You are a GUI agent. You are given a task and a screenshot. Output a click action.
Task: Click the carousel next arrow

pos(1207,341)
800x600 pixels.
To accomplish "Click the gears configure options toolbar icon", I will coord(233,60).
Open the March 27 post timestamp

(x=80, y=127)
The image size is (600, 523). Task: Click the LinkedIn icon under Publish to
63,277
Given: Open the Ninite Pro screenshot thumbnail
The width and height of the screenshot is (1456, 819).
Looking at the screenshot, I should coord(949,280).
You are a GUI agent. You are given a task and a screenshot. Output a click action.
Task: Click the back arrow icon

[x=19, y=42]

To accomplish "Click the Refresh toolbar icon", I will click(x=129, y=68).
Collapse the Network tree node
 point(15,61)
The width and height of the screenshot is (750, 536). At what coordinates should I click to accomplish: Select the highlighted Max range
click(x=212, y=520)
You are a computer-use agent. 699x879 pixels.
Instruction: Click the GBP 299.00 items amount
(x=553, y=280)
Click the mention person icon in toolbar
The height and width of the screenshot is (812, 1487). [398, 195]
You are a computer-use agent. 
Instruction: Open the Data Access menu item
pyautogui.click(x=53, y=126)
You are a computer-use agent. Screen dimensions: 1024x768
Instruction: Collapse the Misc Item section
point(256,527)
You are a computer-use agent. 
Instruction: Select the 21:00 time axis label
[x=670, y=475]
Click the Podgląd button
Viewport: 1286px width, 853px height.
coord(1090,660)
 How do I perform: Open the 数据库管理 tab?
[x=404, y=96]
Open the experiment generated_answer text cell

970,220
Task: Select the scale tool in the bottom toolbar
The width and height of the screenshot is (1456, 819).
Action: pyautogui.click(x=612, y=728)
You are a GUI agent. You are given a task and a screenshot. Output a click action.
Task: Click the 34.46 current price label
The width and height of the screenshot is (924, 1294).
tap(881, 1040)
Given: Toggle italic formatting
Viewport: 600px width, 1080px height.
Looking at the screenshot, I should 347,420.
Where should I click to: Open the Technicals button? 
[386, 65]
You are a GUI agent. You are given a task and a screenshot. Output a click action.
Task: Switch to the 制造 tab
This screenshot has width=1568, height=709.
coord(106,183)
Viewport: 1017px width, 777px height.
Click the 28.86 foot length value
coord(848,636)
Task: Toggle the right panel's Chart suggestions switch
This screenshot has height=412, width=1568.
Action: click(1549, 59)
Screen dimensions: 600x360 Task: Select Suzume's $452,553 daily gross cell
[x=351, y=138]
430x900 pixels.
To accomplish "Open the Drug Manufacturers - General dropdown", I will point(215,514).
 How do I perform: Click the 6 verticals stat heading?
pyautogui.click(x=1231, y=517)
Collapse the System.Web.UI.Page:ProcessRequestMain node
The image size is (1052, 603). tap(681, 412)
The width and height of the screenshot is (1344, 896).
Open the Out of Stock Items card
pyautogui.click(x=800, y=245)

GOAL – Reproduce everything from the line with "The width and height of the screenshot is (750, 536)." down to the line with "The height and", both of those lines included, character for character.

EXERCISE SOLUTION –
The width and height of the screenshot is (750, 536). At what coordinates should I click to accomplish: Select the highlighted Max range
click(x=212, y=520)
You are a computer-use agent. 699x879 pixels.
Instruction: Click the GBP 299.00 items amount
(x=553, y=280)
Click the mention person icon in toolbar
The height and width of the screenshot is (812, 1487). [398, 195]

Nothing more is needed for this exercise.